Problem statement. Could you copy exactly the lines from the one containing "Open the fayjones.uark.edu design-camp link" through the last line of the records below, leaving out any pictures?

Entries taken from a collection.
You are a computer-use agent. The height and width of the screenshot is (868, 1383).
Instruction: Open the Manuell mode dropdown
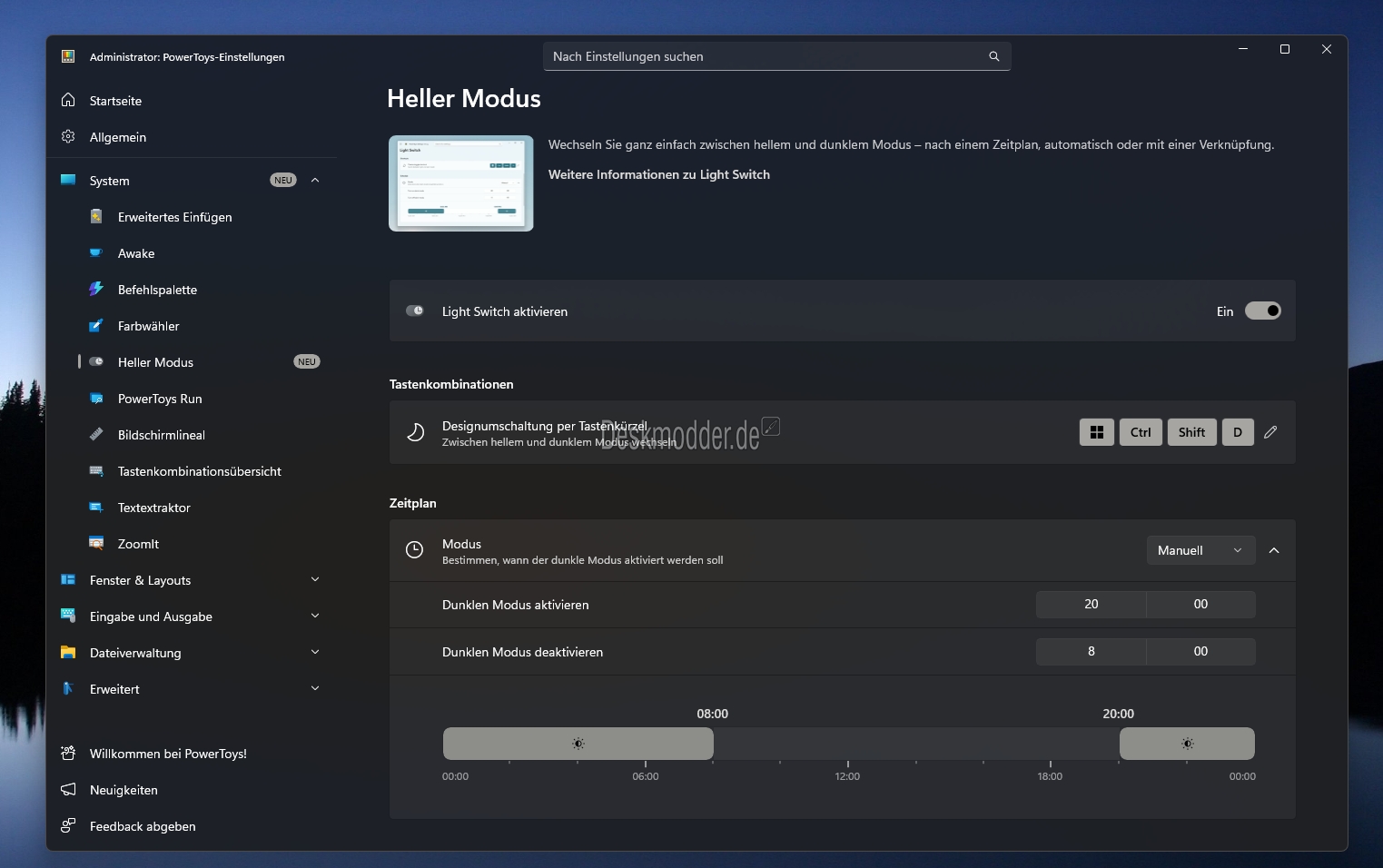coord(1200,550)
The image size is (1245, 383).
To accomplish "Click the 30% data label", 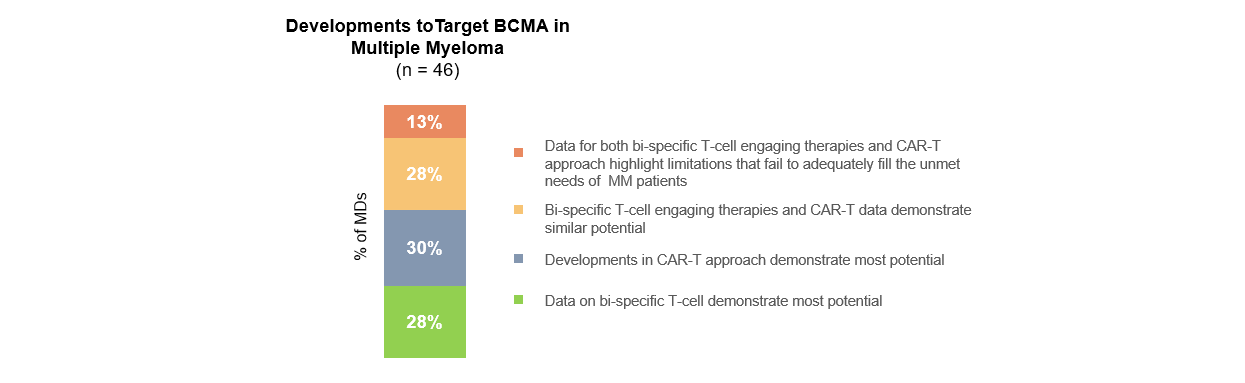I will 425,248.
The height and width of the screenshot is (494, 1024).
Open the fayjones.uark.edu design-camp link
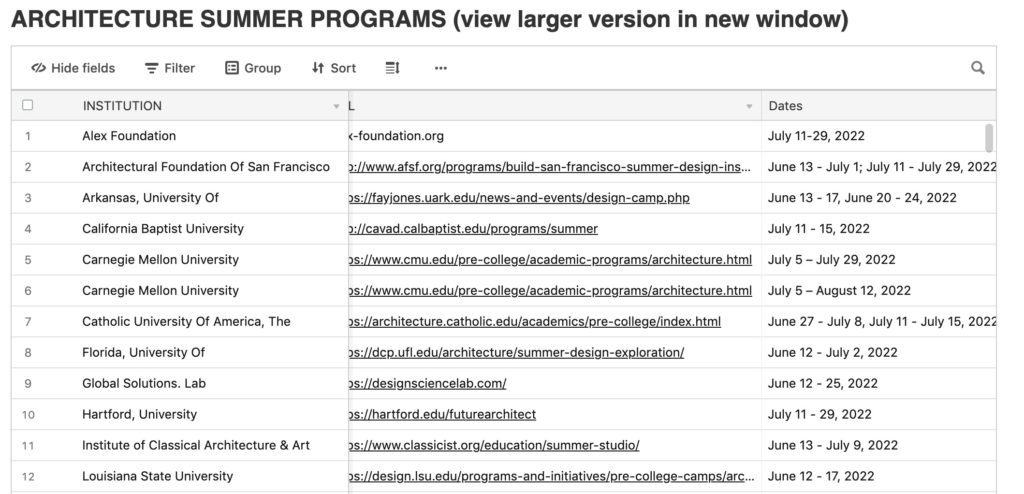pyautogui.click(x=519, y=198)
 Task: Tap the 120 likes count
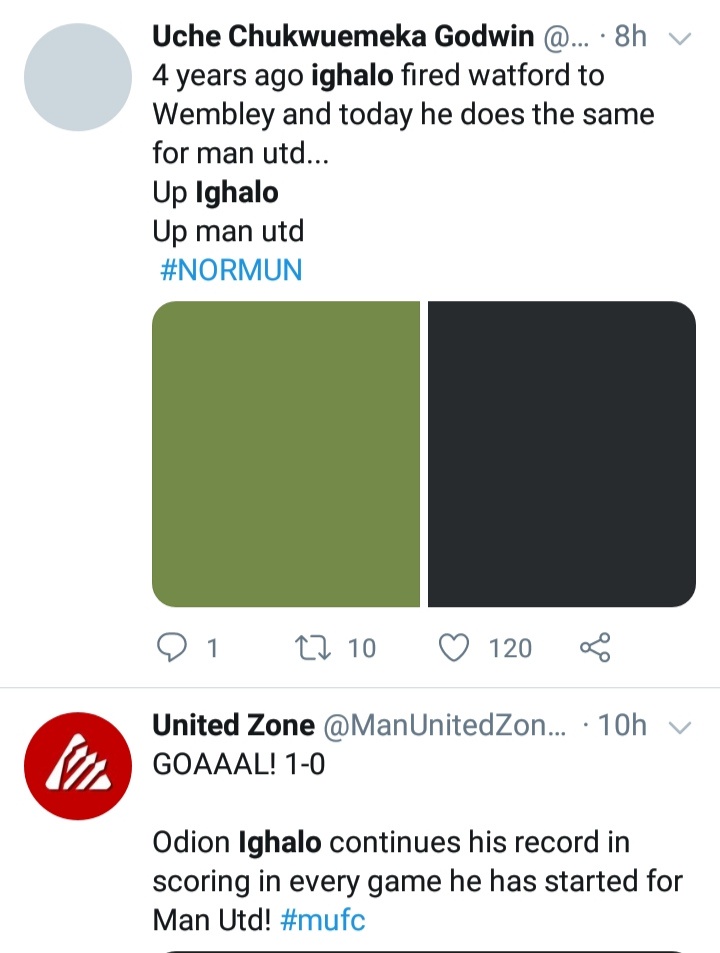[x=510, y=648]
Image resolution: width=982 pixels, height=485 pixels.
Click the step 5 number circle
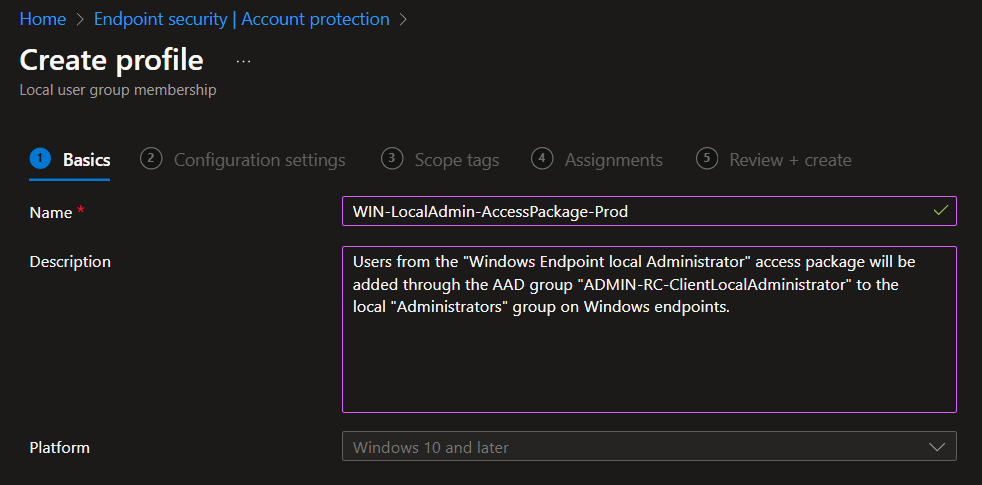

Response area.
Open the fayjones.uark.edu design-camp link
pyautogui.click(x=519, y=198)
 Task: Tap the 120 likes count
[x=510, y=648]
Image resolution: width=982 pixels, height=485 pixels.
Click the step 5 number circle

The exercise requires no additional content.